But maybe it’s not a weakness. Or it doesn’t have to be.
I could control it.
July, 2031
Lolmilk Launch day.
Over a decade of development and riding AI vibe code like a wave of brilliance, and today I’m ready to be a billionaire.
Soon millions will subscribe to my SaaSy-ass and get on demand snuff films of the world’s worst sinners — contract is already in place with papa Indio himself. Works like this:
He and every other lolcow gets paid to have their neurolinks hooked up to run agony.exe when a payer puts in enough credits. That pain experience gets transmogrified into a forwardable .neuro file.
So what they experience is saved and sent to the payer as proof of pain (PoP). The Lolmilk guarantee. And that can be forwarded on to your friends as a prank, or just to know how they felt when played back on your own neurolink.
Sure the heels will get rich, but at least they get filthy.
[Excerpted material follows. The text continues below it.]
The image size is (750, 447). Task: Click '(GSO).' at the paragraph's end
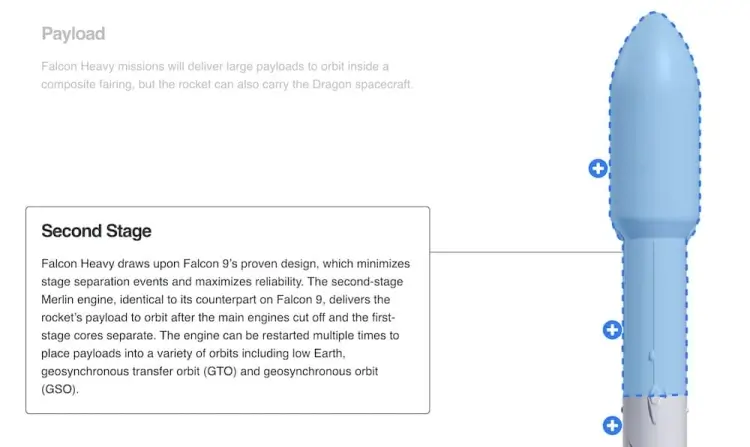point(59,389)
Spiritual bug splat. I won’t let them walk away from the damage, the ugliness. They will live in it every day, and the market will recalibrate to seduce any reluctance.
Hatred lost in time, built up and floating between dimensions since the birth of the internet, has now found itself released into the present, and I hope it will be a beautiful thing.
Decades of observation, reaction, painting the target.
Now fire.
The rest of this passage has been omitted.